Count the lines in the listing below that contain the word "This", and give only that number.

# RECORDS FOR PROCESSING
*****

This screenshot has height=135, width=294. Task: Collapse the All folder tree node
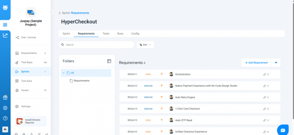tap(63, 73)
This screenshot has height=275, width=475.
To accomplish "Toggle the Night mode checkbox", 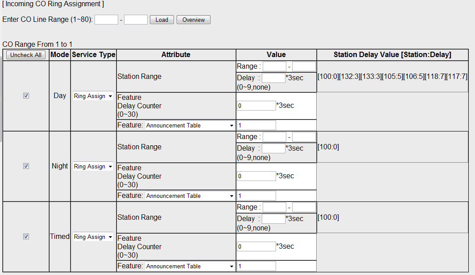I will (x=26, y=166).

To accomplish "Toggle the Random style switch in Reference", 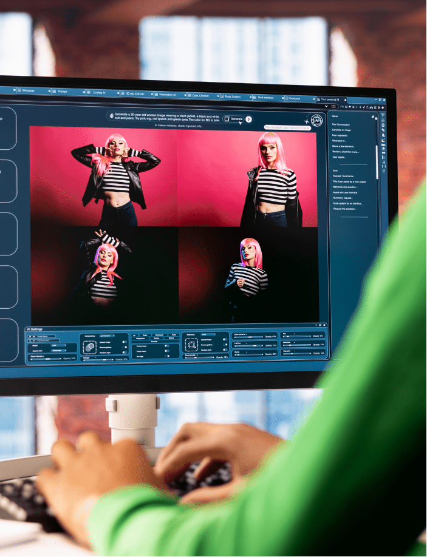I will [x=225, y=349].
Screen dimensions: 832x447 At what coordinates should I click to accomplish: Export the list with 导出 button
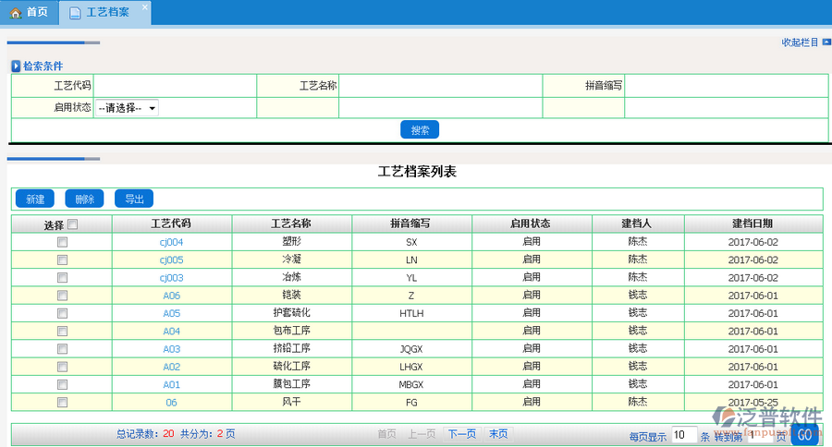point(134,199)
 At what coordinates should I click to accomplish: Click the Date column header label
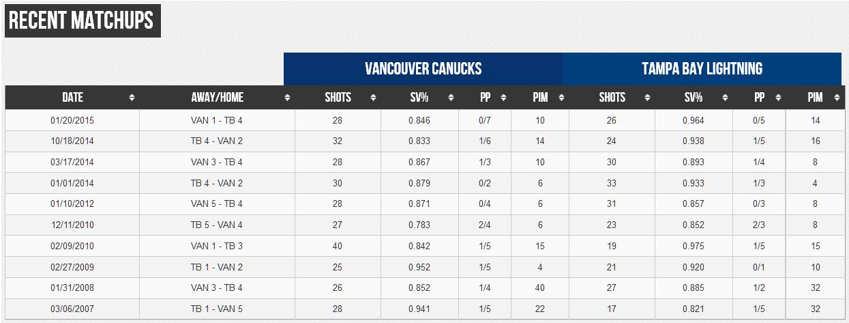[x=72, y=98]
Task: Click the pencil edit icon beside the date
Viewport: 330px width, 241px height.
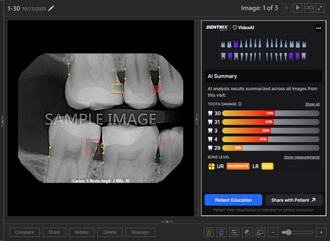Action: coord(51,8)
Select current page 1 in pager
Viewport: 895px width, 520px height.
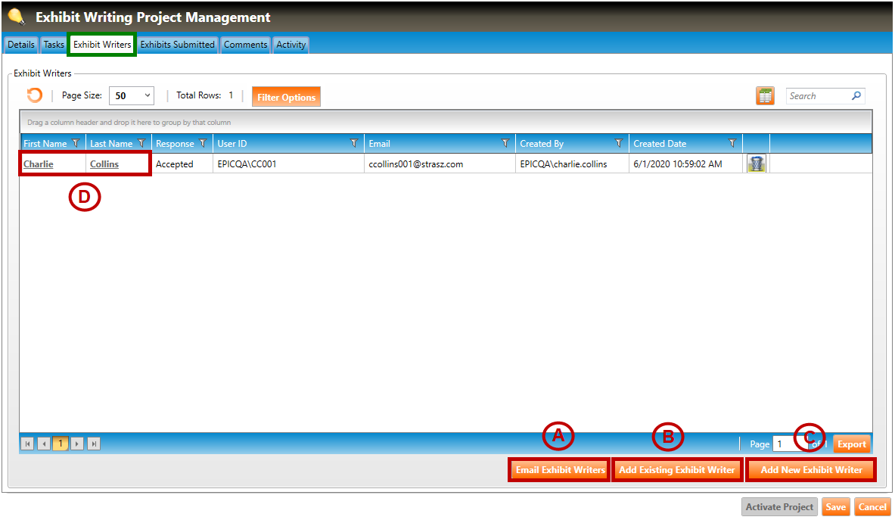[61, 444]
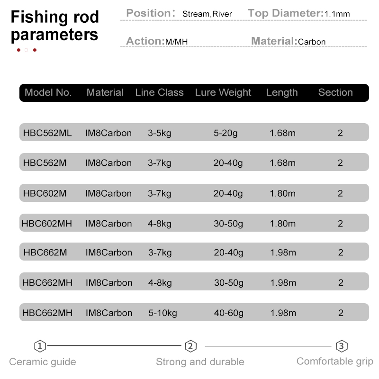Click the Ceramic guide label
This screenshot has width=379, height=379.
tap(43, 362)
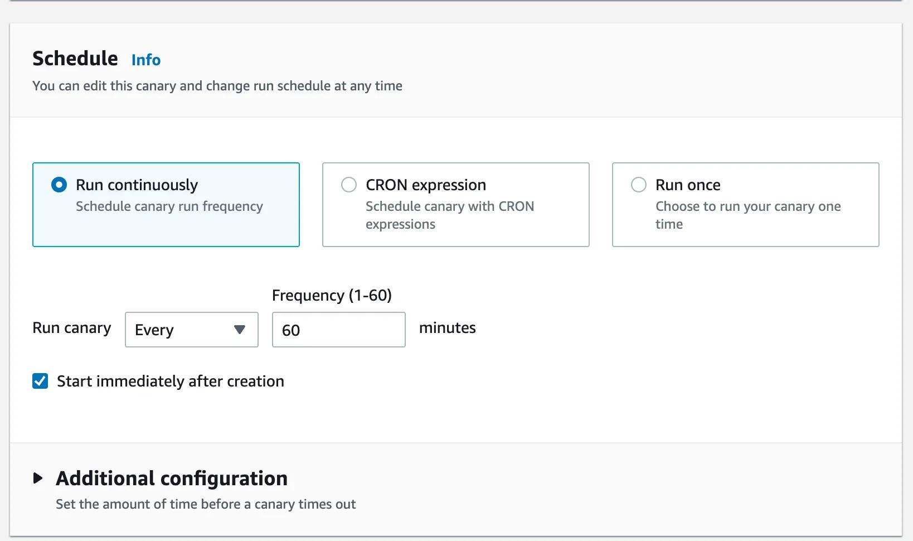Click the "minutes" label beside the frequency input

tap(447, 328)
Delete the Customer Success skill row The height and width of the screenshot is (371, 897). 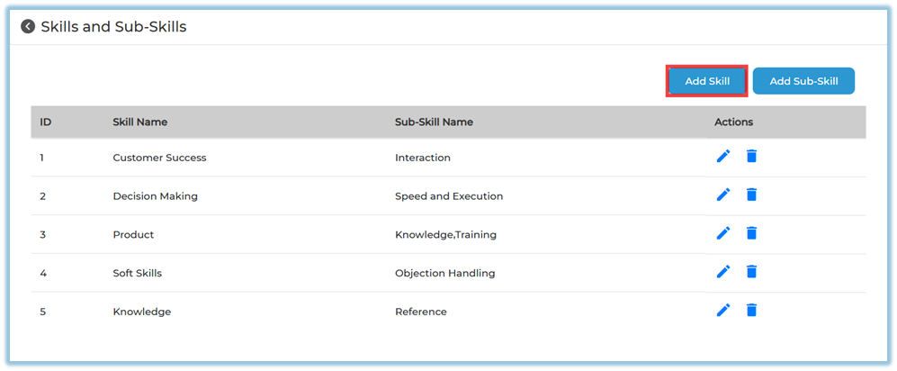click(x=752, y=157)
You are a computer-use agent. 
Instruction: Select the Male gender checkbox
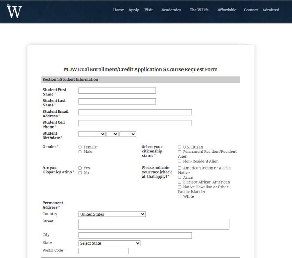(x=80, y=152)
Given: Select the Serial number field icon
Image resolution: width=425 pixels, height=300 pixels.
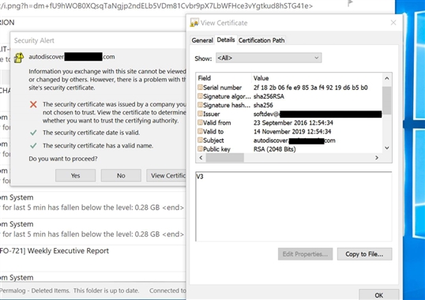Looking at the screenshot, I should point(200,87).
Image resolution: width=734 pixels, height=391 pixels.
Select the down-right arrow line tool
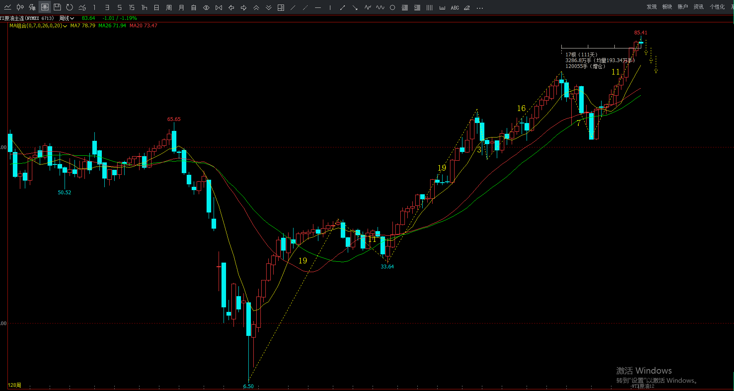coord(355,7)
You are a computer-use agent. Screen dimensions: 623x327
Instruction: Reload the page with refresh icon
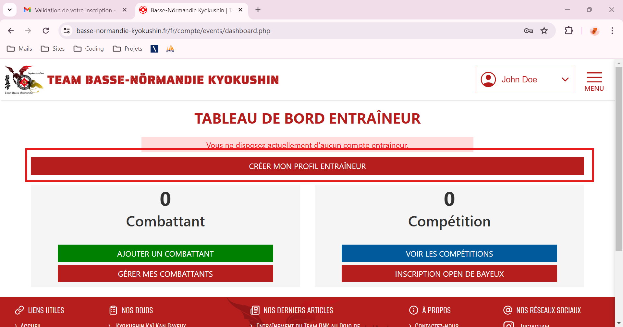46,31
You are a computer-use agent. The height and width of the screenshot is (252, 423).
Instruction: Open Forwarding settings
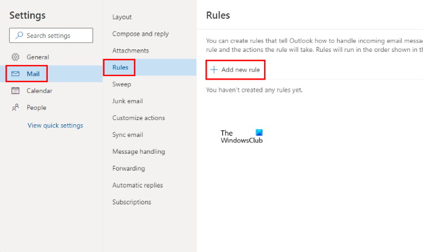(128, 168)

*****

# COMPLETED EXERCISE
3